Reading books using epics

Effectively reading technical books by using agile epics.

I read a lot of books both for fun and for professional development. My favorite publishing company is Manning. Its "Something in Action" and "Something in Practice" ebooks are exceptional. Usually I read several books in parallel; it is hard to read an entire book on programming in a matter of days. One needs to try the code, play with examples, and switch the context to avoid feeling overwhelmed.

I keep track of my reading progress and additional things that come up during the reading process using epics in PivotalTracker, as if the book were a project. Here is a screenshot of the project today with two book epics opened.

book epics

The first column shows overal progress for each book. The middle column shows that I have read 11 chapters of "Making Things Happen" by Scott Berkun. The right column shows my reading progress on "Disciplined Entrepreneurship" by Bill Aulet.

Each story in the epic corresponds to reading a single chapter. I usually have at least one follow up story for each book: writing a book review blog post. I have several reviews on this blog. Writing a book summary helps me remember and understand what I just read. It is also a good tool for recommendation to others.

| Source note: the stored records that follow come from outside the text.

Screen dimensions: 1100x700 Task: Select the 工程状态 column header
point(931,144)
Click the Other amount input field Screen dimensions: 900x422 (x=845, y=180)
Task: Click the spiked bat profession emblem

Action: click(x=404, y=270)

When reading a book on programming, for example "Nodejs in Action", additional stories might be to investigate applications, libraries and tools described in the book. The reading vs programming order is flexible. I might create a story and insert it into the book epic before proceeding to the next chapter.

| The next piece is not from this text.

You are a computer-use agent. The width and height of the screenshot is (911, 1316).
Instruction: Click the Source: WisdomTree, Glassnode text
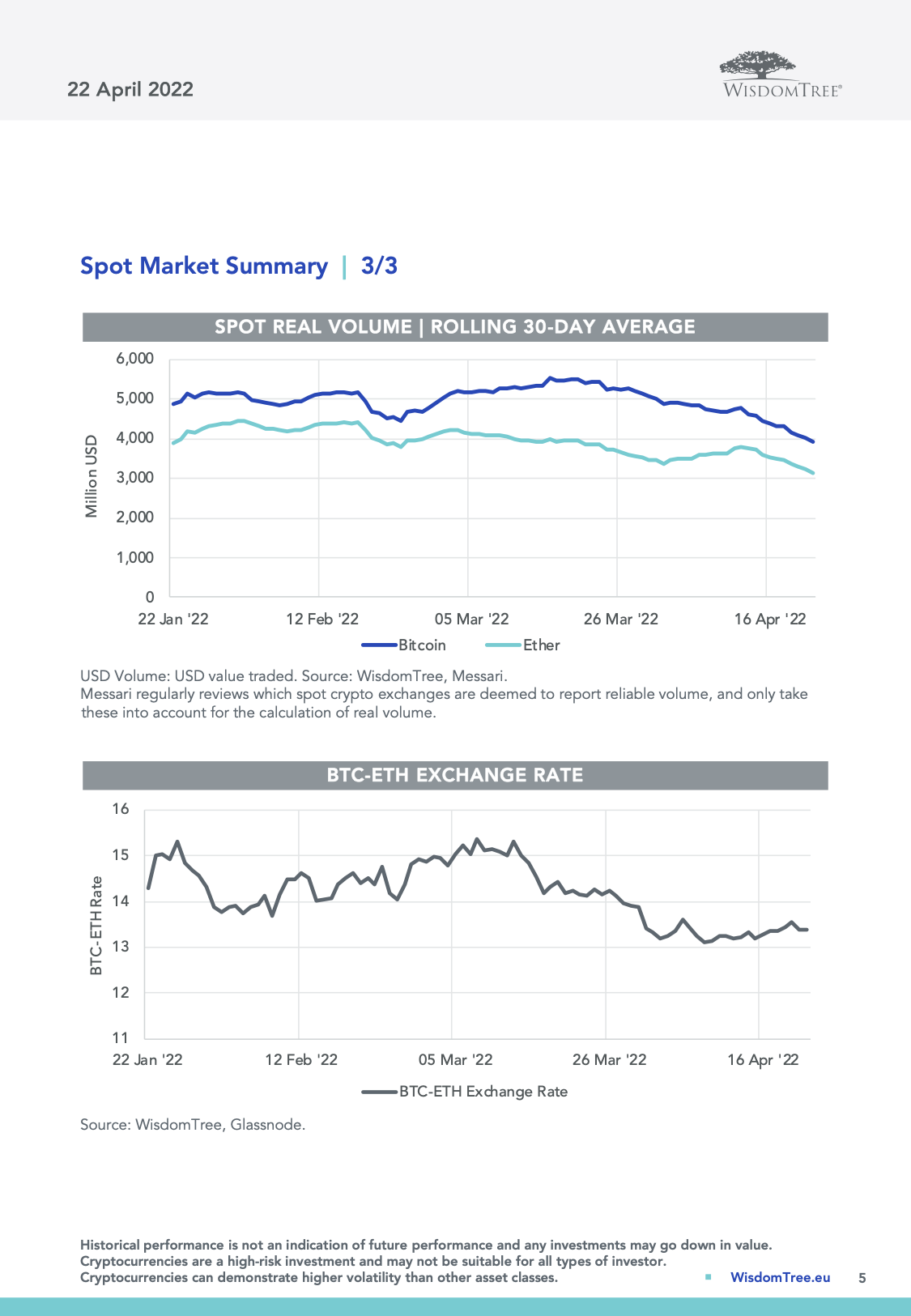coord(193,1125)

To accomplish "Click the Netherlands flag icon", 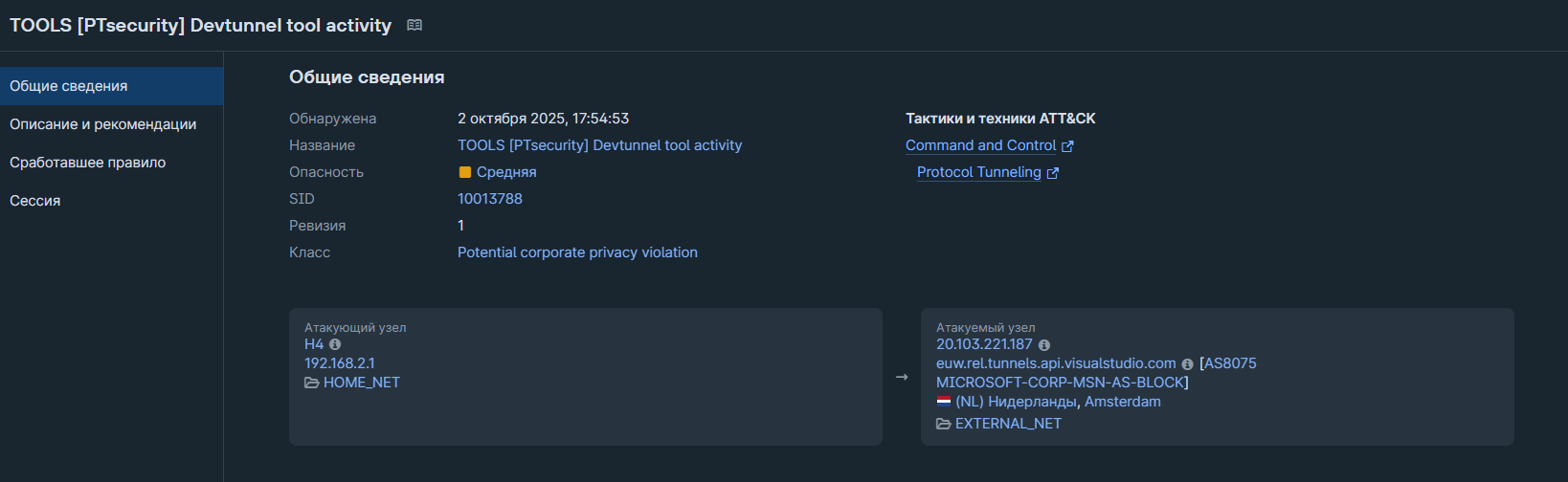I will click(944, 402).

Sometimes, a book changes the way I program. For example, JavaScript Allongé moved my code from imperative to functional. I did not understand everything while reading the book the first time - it takes practice to adapt to the new approach. In this case, I scheduled another task in the book epic - reread the book after 1-2 months. To add a date to this task in PivotalTracker, I set its type to release. Rereading even quickly a book after studying other resources filled the gaps in my understanding.